Brief. Give back exactly the line containing "The image size is (1139, 656)." and all that follow it in the data below, with the pictures left out.

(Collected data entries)
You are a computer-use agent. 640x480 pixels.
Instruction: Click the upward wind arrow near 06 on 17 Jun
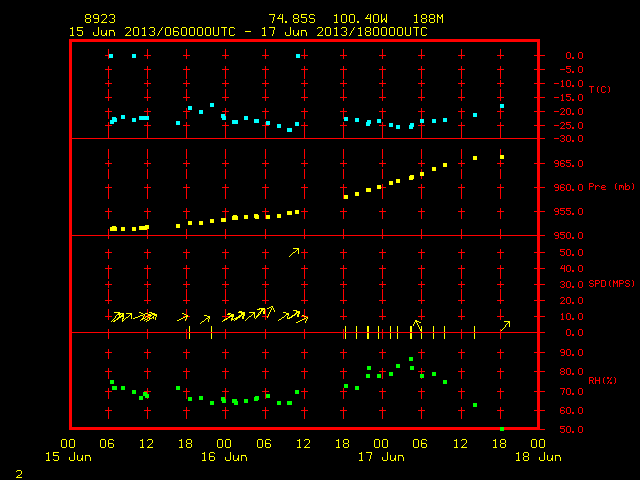417,325

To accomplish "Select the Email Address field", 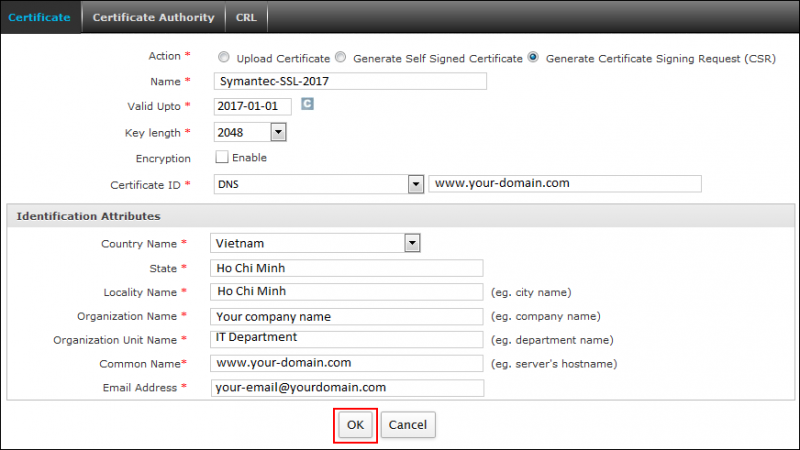I will (347, 388).
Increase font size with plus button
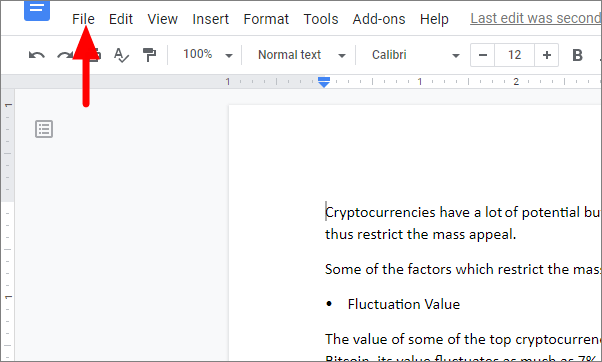The height and width of the screenshot is (362, 602). [547, 55]
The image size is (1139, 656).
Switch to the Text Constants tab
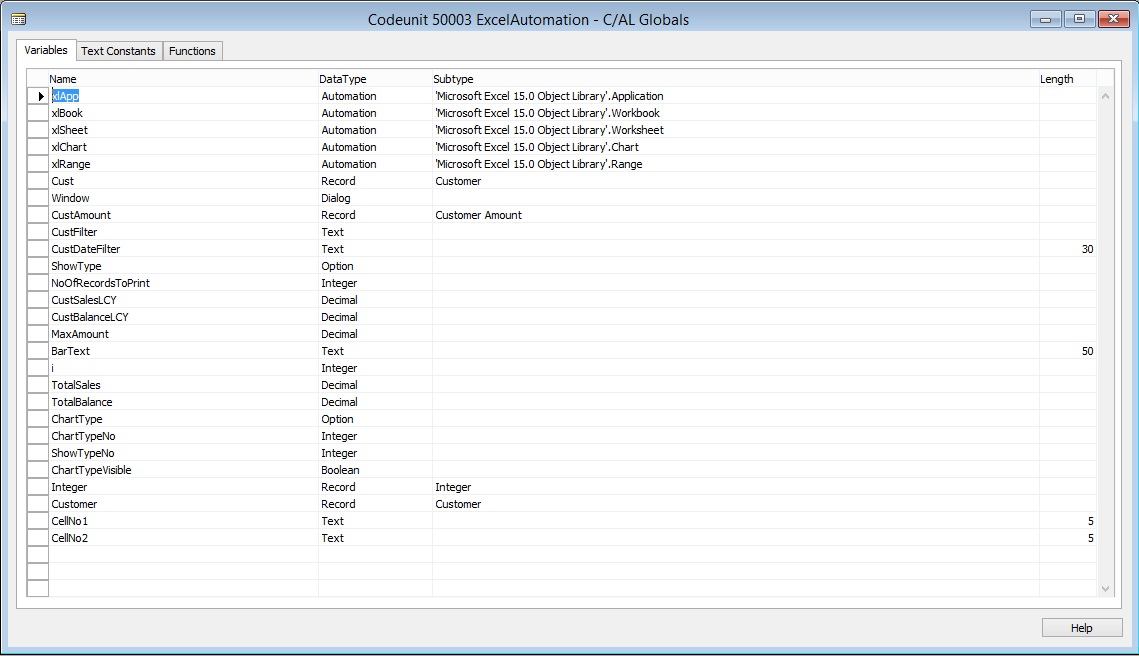pyautogui.click(x=118, y=51)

Answer section.
The image size is (1139, 656).
Switch to the Text Constants tab
pyautogui.click(x=118, y=51)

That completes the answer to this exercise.